Search teams found one of the "black box" flight recorders of a crashed Russian airliner on Wednesday and said Chinese nationals were among more than 140 people killed when it plunged into Siberian woodland.
All passengers and crew died when the Tupolev 154 crashed and exploded on a Tuesday evening flight from the Urals city of Yekaterinburg to Vladivostok in Russia's far east, as it approached the city of Irkutsk for a scheduled stop.
It made two abortive attempts to land and crashed on its third approach, Russian media said, dropping from the sky about 30 km (18 miles) away from Irkutsk and bursting into flames.
"One black box has been found, we are still searching for the other," Emergencies Ministry duty officer Valery Kuzin told Reuters by telephone from Irkutsk.
"The fire has been put out and our men are searching through the fragments," he said. "But the plane was totally destroyed and the fragments are very small."
Kuzin said 146 people had died. Officials had initially said that 133 passengers and 10 crew were aboard the plane.
He added that not only Russians had boarded the doomed flight.
"There were Chinese nationals on the plane, but we do not know how many yet, more than 10 and we think maybe 20 people."
The plane, belonging to the airline Vladivostokavia, disappeared from radar screens at about 9:10 p.m. Moscow time (1710 GMT), near the village of Burdakovka.

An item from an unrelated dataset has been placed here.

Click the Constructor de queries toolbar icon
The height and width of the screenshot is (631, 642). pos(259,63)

Russian news agencies quoted witnesses describing a large explosion and fire in a district where many locals have dachas, or small country homes, not far from Lake Baikal.

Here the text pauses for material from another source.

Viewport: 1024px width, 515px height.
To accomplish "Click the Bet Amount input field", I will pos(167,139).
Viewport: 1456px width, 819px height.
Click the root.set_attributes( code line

The Kremlin press office said President Vladimir Putin ordered Prime Minister Mikhail Kasyanov to form a commission to investigate the crash. Deputy Prime Minister Ilya Klebanov was to chair the commission. Emergencies Minister Sergei Shoigu arrived in Irkutsk to oversee the investigation, agencies reported.
Russia has an elderly civil aviation fleet, mostly built in Soviet times, but has not suffered a major civilian air disaster in several years. A Russian military plane crashed in Georgia last October, killing more than 80 people on board.
The Tupolev 154, a workhorse for Russia's many airlines covering huge distances across the former Soviet Union, has been involved in three previous major crashes on Russian soil since 1994, killing more than 350 people.